Removing the restriction normalizes the environment around the brain and spinal cord, enhancing their ability to heal themselves. Craniosacral Therapy is recommended by its practitioners to relieve a number of disorders including chronic pain, sports injuries, stroke and neurological impairment.
Are There Any Circumstances Under Which Craniosacral Therapy is Not Recommended?
This form of therapy causes changes in the level of pressure within the skull. If a person has any medical conditions where variations of pressure inside the skull would cause instability, then they should not receive Craniosacral Therapy.

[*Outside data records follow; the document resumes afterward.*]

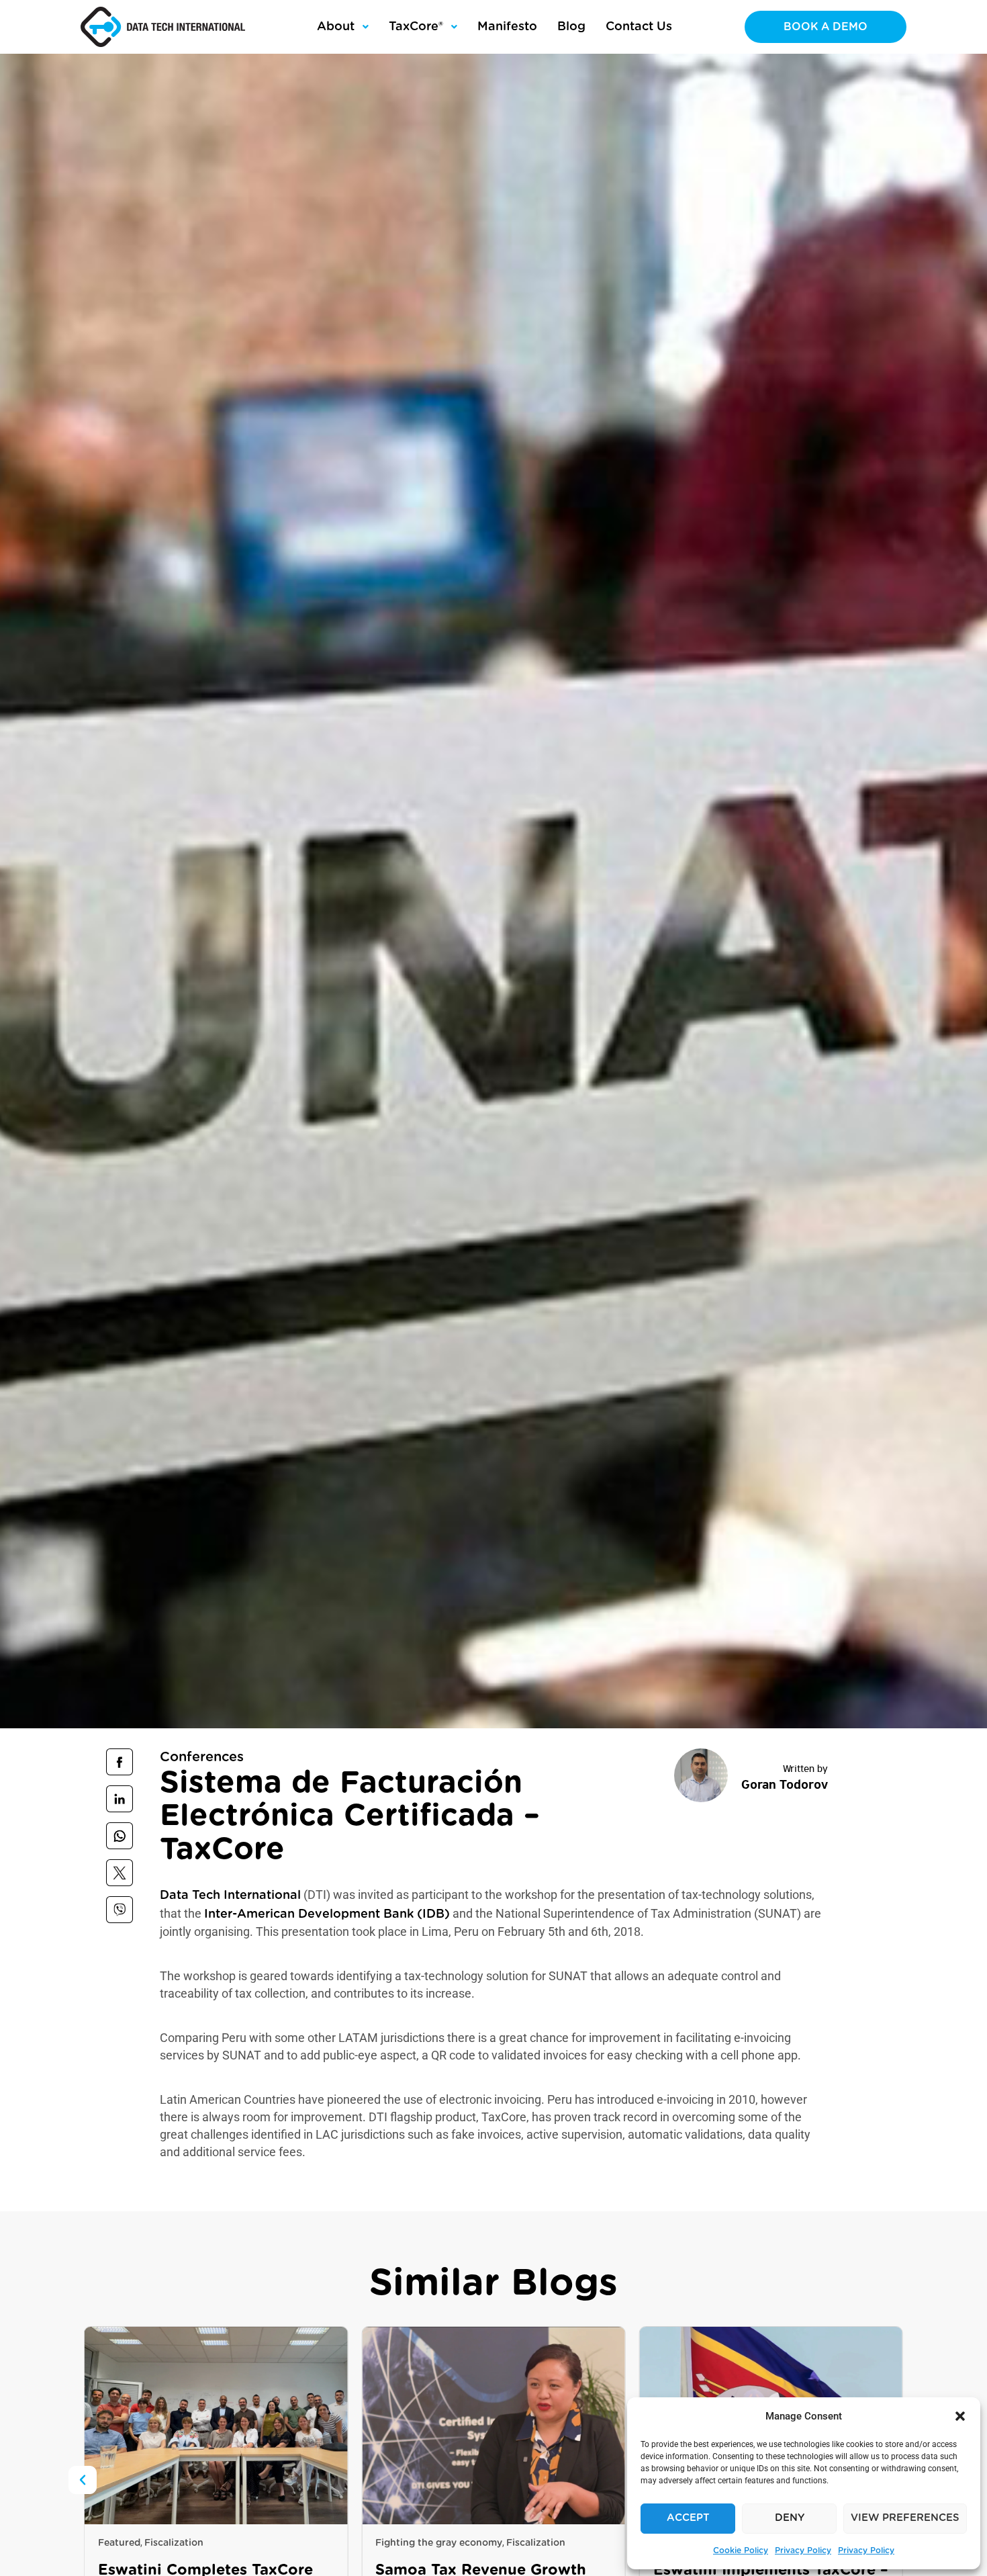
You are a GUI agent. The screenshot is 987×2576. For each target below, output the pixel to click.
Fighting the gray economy (161, 2543)
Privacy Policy (803, 2550)
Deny (789, 2518)
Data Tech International (230, 1896)
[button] (960, 2416)
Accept (688, 2518)
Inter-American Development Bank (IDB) (327, 1914)
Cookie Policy (740, 2550)
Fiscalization (258, 2543)
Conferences (202, 1757)
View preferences (905, 2518)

Some examples of this type of condition include:
- Acute aneurysm
- Cerebral hemorrhage
- Other preexisting severe bleeding disorders
How Did Craniosacral Therapy Originate?
The regimen was developed by osteopath John Ledger. In 1970, while assisting at a neck surgery, Dr. Ledger observed the rhythmic flow of the craniosacral system. However, there was no available medical information to explain what he witnessed.
His curiosity was aroused and he started trying to find more information. It was then that he discovered the research of Dr. William Sutherland, who is considered to be the originator of cranial osteopathy.

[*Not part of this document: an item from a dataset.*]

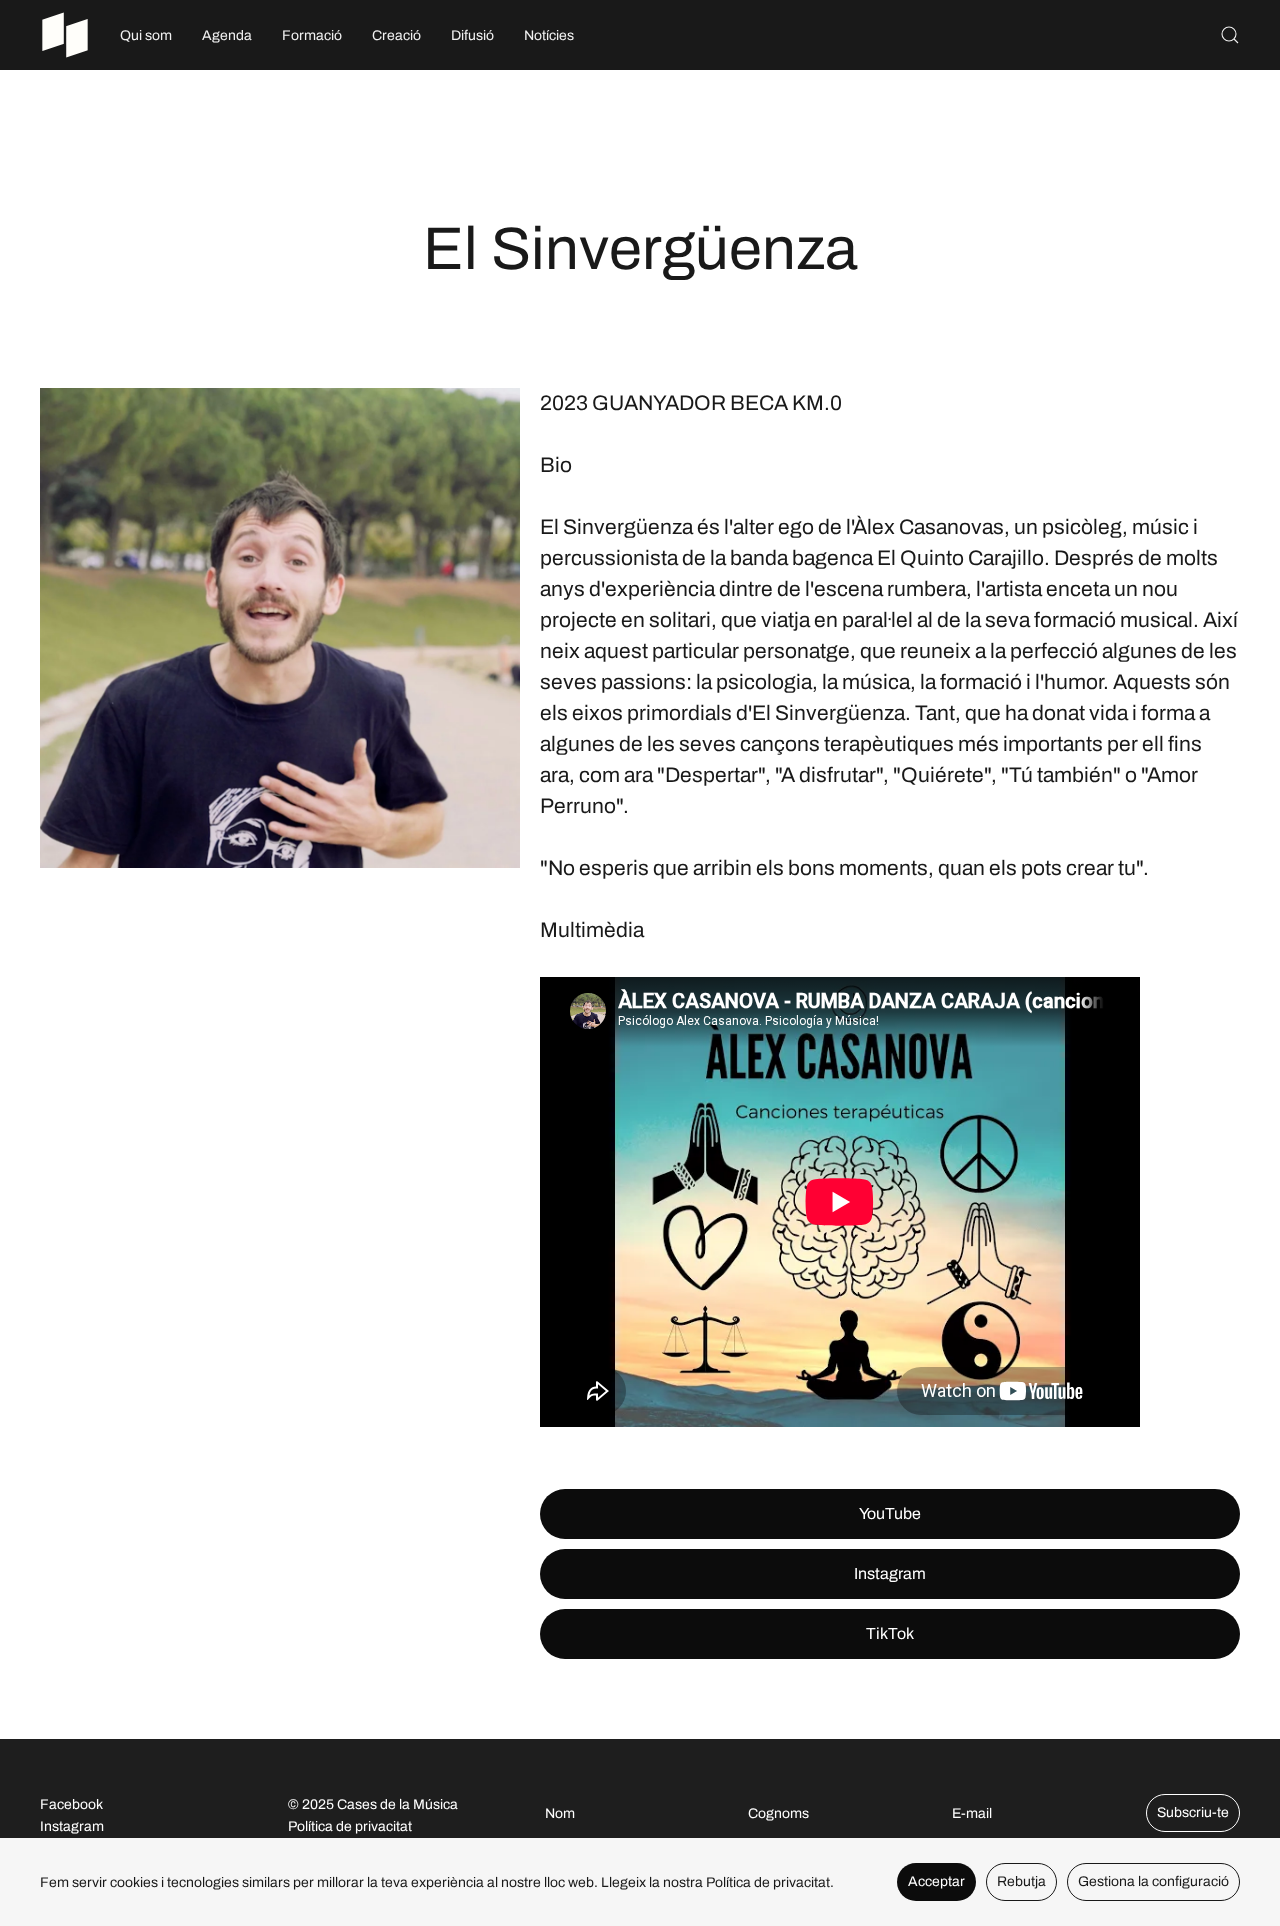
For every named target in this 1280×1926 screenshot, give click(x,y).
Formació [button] (312, 35)
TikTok (890, 1633)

In the early 1900s, Sutherland started investigating the idea that the bones of the skull were built to allow for movement. His theory remained in contradiction with the beliefs of the scientific and medical communities for many years. On the other hand, Dr. Ledger felt that there might be truth to Sutherland’s idea because it seemed to explain the rhythm he had seen during surgery.
Dr. Ledger went about trying to confirm the existence of cranial bone motion scientifically. From 1975 to 1983 he worked as clinical researcher and Professor of Biomechanics at Michigan State University. While at Michigan State, he worked with a team of anatomists, physiologists, biophysicists and bioengineers to test the theory. The results from the clinical testing confirmed the existence of cranial bone motion and led to the discovery of the craniosacral system.
It was this research that was the basis for the development of Craniosacral Therapy.